> [Input material]:
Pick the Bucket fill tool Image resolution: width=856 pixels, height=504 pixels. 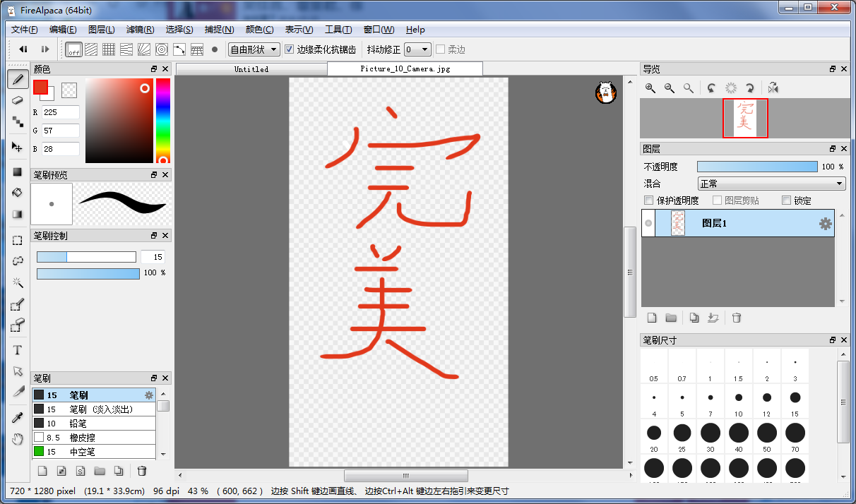pos(18,192)
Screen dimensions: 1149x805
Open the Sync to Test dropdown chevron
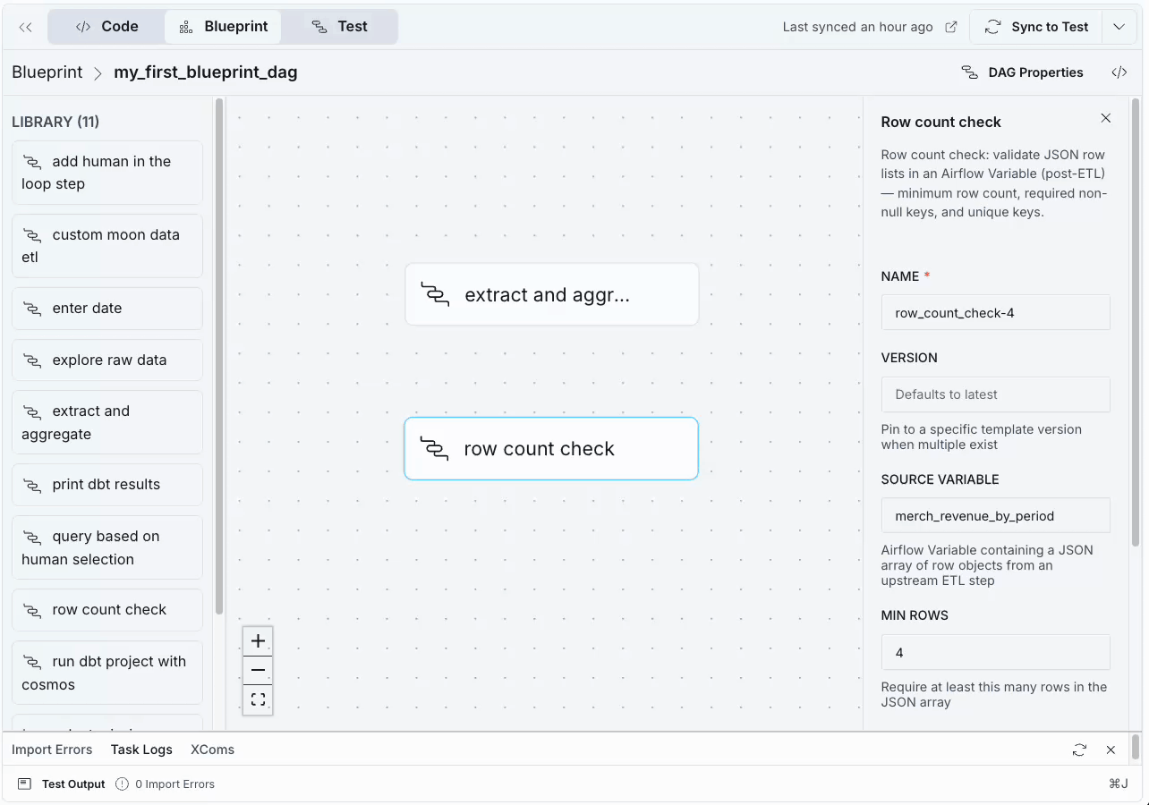point(1119,27)
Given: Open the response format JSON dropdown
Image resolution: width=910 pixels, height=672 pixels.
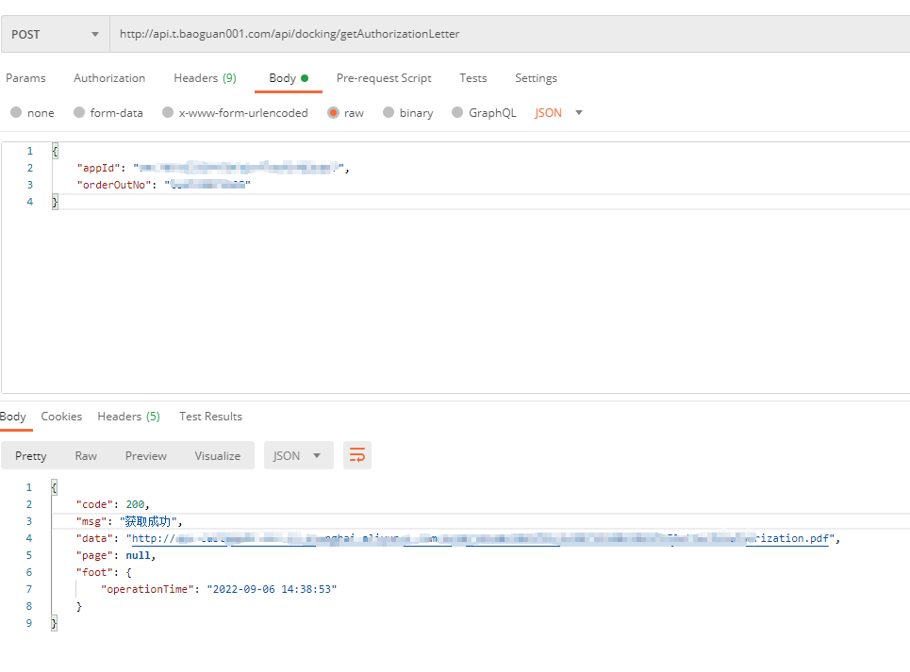Looking at the screenshot, I should tap(297, 455).
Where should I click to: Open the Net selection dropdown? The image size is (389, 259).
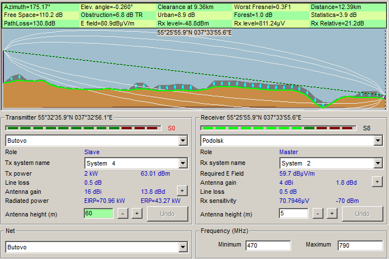183,247
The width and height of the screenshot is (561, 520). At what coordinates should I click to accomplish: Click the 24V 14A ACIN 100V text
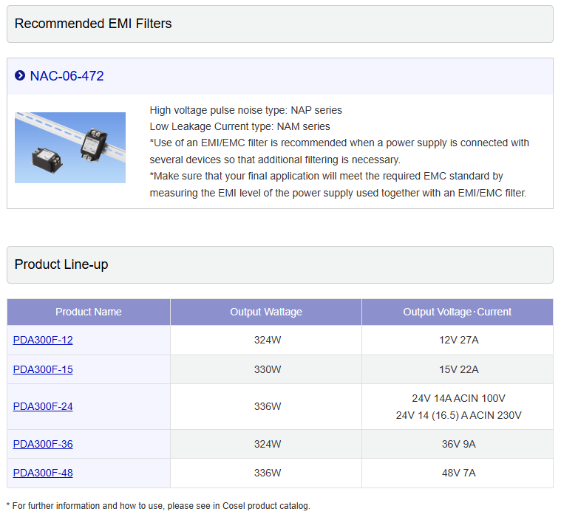click(x=458, y=398)
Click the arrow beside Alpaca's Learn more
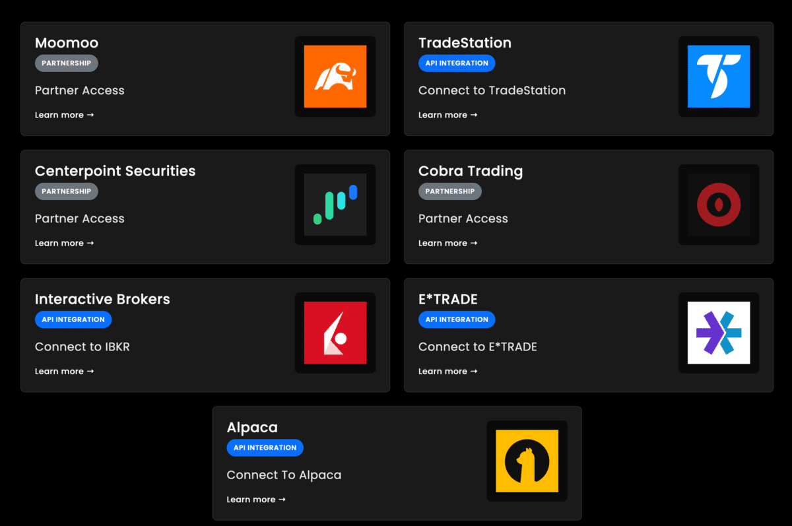Screen dimensions: 792x526 tap(282, 499)
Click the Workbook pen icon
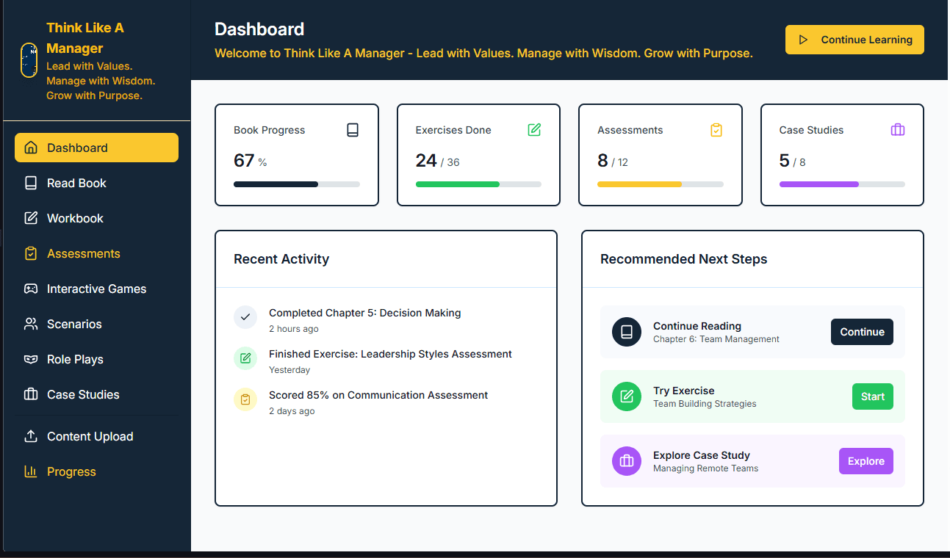Viewport: 950px width, 558px height. point(30,218)
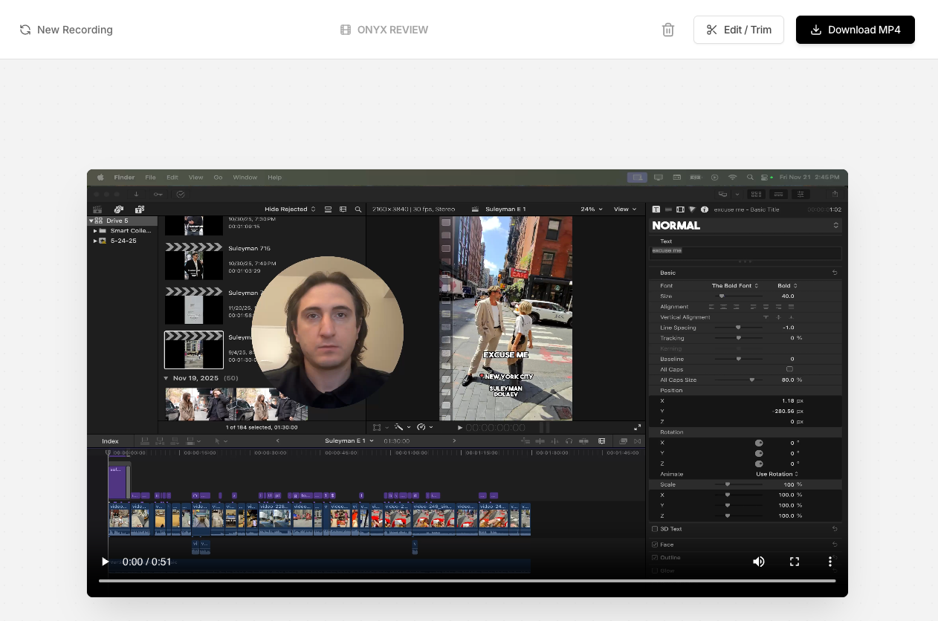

> [Exercise]: Render the items as a Markdown table with the columns Row and Line, starting with the line that contains "Screen dimensions: 1149x805" and going on through the end of the items. Skip blank lines, and leave the pictures out of the table.

> [Exercise answer]:
| Row | Line |
|---|---|
| 1 | Screen dimensions: 1149x805 |
| 2 | Open the Sync to Test dropdown chevron |
| 3 | point(1119,27) |
| 4 | Given: Open the response format JSON dropdown |
| 5 | Image resolution: width=910 pixels, height=672 pixels. |
| 6 | Looking at the screenshot, I should tap(297, 455). |
| 7 | Where should I click to: Open the Net selection dropdown? The image size is (389, 259). |
| 8 | 183,247 |
| 9 | The width and height of the screenshot is (561, 520). At what coordinates should I click to accomplish: Click the 24V 14A ACIN 100V text |
| 10 | click(x=458, y=398) |
| 11 | Click the arrow beside Alpaca's Learn more |
| 12 | Screen dimensions: 792x526 tap(282, 499) |
| 13 | Click the Workbook pen icon |
| 14 | Viewport: 950px width, 558px height. point(30,218) |